Publication year - 2014
Publication title -
alcoholism: clinical and experimental research
Language(s) - English
Resource type - Journals
SCImago Journal Rank - 1.267
H-Index - 153
eISSN - 1530-0277
pISSN - 0145-6008
DOI - 10.1111/acer.12459
Subject(s) - protein kinase b , oxidative stress , pi3k/akt/mtor pathway , ly294002 , medicine , endocrinology , chemistry , pharmacology , signal transduction , biochemistry
Background Clinical manifestations of alcohol abuse on the cardiac muscle include defective contractility with the development of heart failure. Interestingly, low alcohol consumption has been associated with reduced risk of cardiovascular disease. Although several hypotheses have been postulated for alcoholic cardiomyopathy and for the low‐dose beneficial cardiovascular effects, the precise mechanisms and mediators remain largely undefined. We hypothesize that modulation of oxidative stress by PI 3K/Akt plays a key role in the cardiac functional outcome to acute alcohol exposure. Methods Thus, acutely exposed rat cardiac tissue and cardiocytes to low ( LA : 5 mM), moderate ( MA : 25 mM), and high ( HA : 100 mM) alcohol were assessed for markers of oxidative stress in the presence and absence of PI 3K/Akt activators ( IGF ‐1 0.1 μ M or constitutively active PI 3K: Ad.
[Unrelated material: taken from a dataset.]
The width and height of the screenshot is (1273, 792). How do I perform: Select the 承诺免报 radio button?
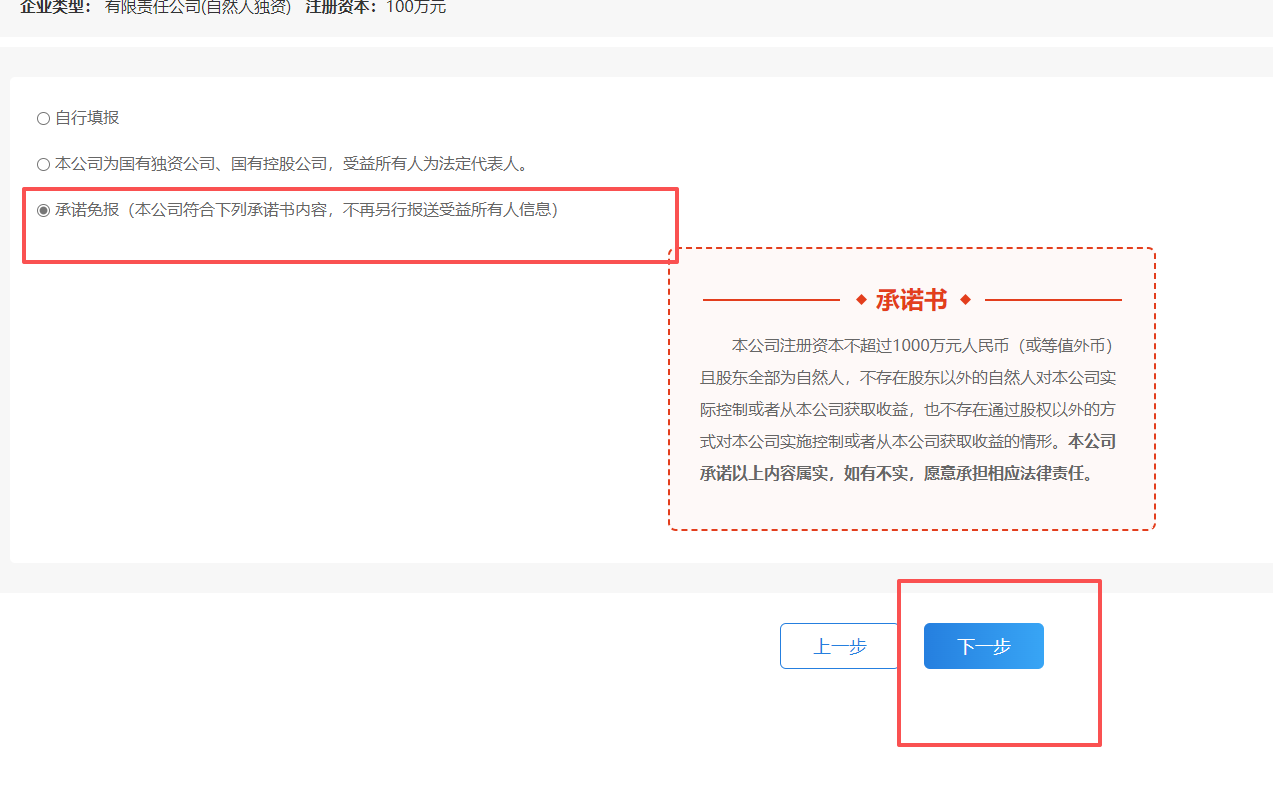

BD 110 transfection) or inhibitor ( LY 294002 1 μ M or Akt‐negative construct Ad.Akt(K179M) transfection). Results Acute LA reduced Akt, superoxide dismutase ( SOD ‐3) and NF κB, ERK 1, and p38 MAPK gene expression. Acute HA only increased that of SOD ‐3 and NF κB. These effects were generally inhibited by Ad.Akt(K179M) and enhanced with Ad. BD 110 transfection. In parallel, LA reduced but HA enhanced Akt activity, which was reversed by IGF ‐1 and inhibited by Ad.Akt(K179M), respectively. Also, LA reduced caspase 3/7 activity and oxidative stress, while HA increased both. The former was blocked, while the latter effect was enhanced by Ad.Akt(K179M). The reverse was true with PI 3K/Akt activation. This translated into reduced viability with HA , with no effect with LA . On the functional level, acute LA improved cardiac output and ejection fraction, mainly through increased stroke volume. This was accompanied with enhanced end‐systolic pressure–volume relationship and preload recruitable stroke work. Opposite effect was recorded for HA . LA and HA in vivo functional effects were alleviated by LY and enhanced by IGF ‐1 treatment. Conclusions Acute LA and HA seem to oppositely affect cardiac function through modulation of oxidative stress where PI 3K/Akt plays a pivotal role.